(Bloomberg) -- A “60 Minutes” segment devoted to assertions that Alphabet Inc.’s Google wields a destructive monopoly in online search hammered home the notion of the company’s dominance during a time of heightened public concern with technology giants, while not surfacing new allegations.
The segment on the CBS television program highlighted how critics and rivals, such as Yelp Inc., are trying to bring Europe’s antitrust approach to Google to the U.S. Margrathe Vestager, the European Union competition commissioner, told CBS that she is intent on stopping Google’s "illegal behavior" in search, suggesting that the regulator isn’t appeased with the company’s proposed solution for the hefty charges the EU filed last year.
Alphabet shares fell 1.7 percent on Friday morning when the subject of CBS show was announced. The stock closed the day down 1.3 percent to $1069.64 in New York.

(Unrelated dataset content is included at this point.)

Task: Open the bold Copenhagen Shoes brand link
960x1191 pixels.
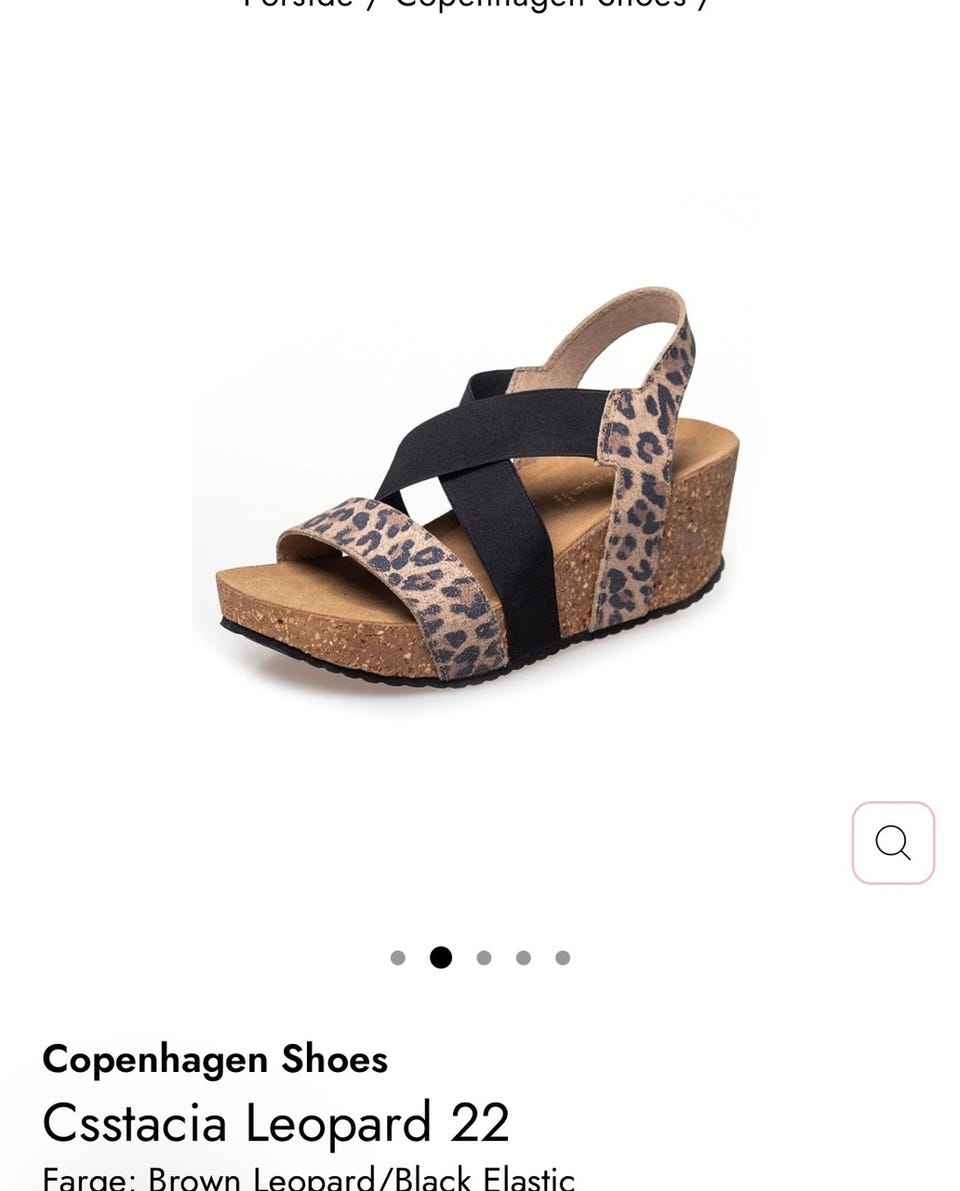Action: pyautogui.click(x=215, y=1060)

The episode featured guests who argued Google abuses its dominance in search and search advertising. It didn’t show any evidence that U.S. lawmakers or enforcement agencies will target the company, according to a transcript. Nor does the segment mention the potential cases Vestager is pursuing against Google for its Android mobile software and advertising business.
The EU is still weighing Google’s remedy for Vestager’s one formal case, the charge that Google promotes its own services in its shopping search results, which brought a $2.7 billion fine. Europe could eventually levy a fine if it finds Google didn’t comply with its order last year to give equal treatment to shopping search rivals.
Most analysts see long odds of U.S. regulators bringing antitrust charges against Google. Should that happen, the case will probably end in a settlement with little material impact on the tech giant, a Bloomberg Intelligence report said on Friday. Google declined to speak to “60 Minutes” but gave the news magazine a statement denying that it’s a monopoly.